BEGIN PAGE EXTRACT

As Palestinian security continued to pursue a Hamas activist who allegedly plotted to kill Palestinian leader Yasser Arafat, Jordan denied that it was harboring the fugitive.
Jordanian Information Minister Marwan Muashar said in Amman that the accused man, identified as Ziad Qishawi, was not in Jordan and that the state registrar had no record of him.
The assassination plot came to light as Arafat asked the Palestine National Council to amend those portions of its charter that call for the destruction of Israel.
The Interim Agreement signed in September in Washington calls for a change in the charter. Arafat has promised Israel on more than one occasion that it would be amended.
“I call upon your council to amend all the articles in the national charter which contradict the ‘peace of the brave’ that we signed” with Israel, Arafat said Monday in front of the council’s opening session in the Gaza Strip.
Earlier this week, Palestinian police announced that they had uncovered a plot by Hamas fundamentalists to assassinate Arafat when he made a scheduled visit to a Gaza Strip cemetery April 28.
Col. Tawfiq Jaber, who heads Palestinian intelligence in Gaza, said two parcels of explosives and two mines had been prepared for the attack.
Palestinian secret service officials said the militants had been hiding in a central Gaza neighborhood.
Jaber presented six of seven Hamas members who had been arrested in connection with the plot.
One of the men, identified only as Motaz, said he was asked three months ago by Qishawi to carry out the assassination.
The group said they had turned themselves in to Palestinian officials after rejecting the assassination plot.
In Amman, Hamas spokesman Ibrahim Ghosheh denied any knowledge of the alleged plotter.
He charged the Palestinian Authority with trying to divert attention from this week’s PNC meeting in Gaza.
Ghosheh said the goal of the meeting was “to alter clauses in the national charter that stipulate the rights of the Palestinian people on their national soil.”

END PAGE EXTRACT
BEGIN RECORDED INFORMATION

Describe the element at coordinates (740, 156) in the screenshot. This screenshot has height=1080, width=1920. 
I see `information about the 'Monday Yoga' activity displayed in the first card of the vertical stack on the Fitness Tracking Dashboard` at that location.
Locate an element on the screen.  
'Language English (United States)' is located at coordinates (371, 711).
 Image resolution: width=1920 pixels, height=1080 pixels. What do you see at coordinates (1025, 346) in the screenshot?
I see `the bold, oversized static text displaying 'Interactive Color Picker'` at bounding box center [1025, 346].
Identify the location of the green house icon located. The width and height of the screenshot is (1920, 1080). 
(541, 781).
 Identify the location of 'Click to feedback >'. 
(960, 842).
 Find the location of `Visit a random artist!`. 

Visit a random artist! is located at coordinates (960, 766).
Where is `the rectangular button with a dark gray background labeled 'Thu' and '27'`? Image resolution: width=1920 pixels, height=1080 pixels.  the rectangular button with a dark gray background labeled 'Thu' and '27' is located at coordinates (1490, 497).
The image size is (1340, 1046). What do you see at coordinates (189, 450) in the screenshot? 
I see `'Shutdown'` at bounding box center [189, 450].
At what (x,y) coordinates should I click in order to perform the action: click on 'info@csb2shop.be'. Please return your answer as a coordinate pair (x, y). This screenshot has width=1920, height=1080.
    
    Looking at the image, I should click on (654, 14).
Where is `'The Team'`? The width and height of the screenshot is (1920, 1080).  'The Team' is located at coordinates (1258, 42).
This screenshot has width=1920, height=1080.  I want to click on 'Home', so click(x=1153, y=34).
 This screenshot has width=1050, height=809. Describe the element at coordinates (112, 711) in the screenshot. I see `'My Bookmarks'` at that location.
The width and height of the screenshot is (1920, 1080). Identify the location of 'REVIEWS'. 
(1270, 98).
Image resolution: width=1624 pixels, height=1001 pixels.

END RECORDED INFORMATION

◆ **EXPLORE THE MATERIAL**
1. According to the news report on the plot against Arafat, who heads Palestinian intelligence in Gaza?
2. From the news report on the plot against Arafat, extract the passage from "Jordanian Information Minister" up to and including "record of him.".
3. List every person named in the news report on the plot against Arafat.

◆ **RESPONSES TO THE TASKS**
1. Col. Tawfiq Jaber

2.
Jordanian Information Minister Marwan Muashar said in Amman that the accused man, identified as Ziad Qishawi, was not in Jordan and that the state registrar had no record of him.

3.
Yasser Arafat
Marwan Muashar
Ziad Qishawi
Tawfiq Jaber
Motaz
Ibrahim Ghosheh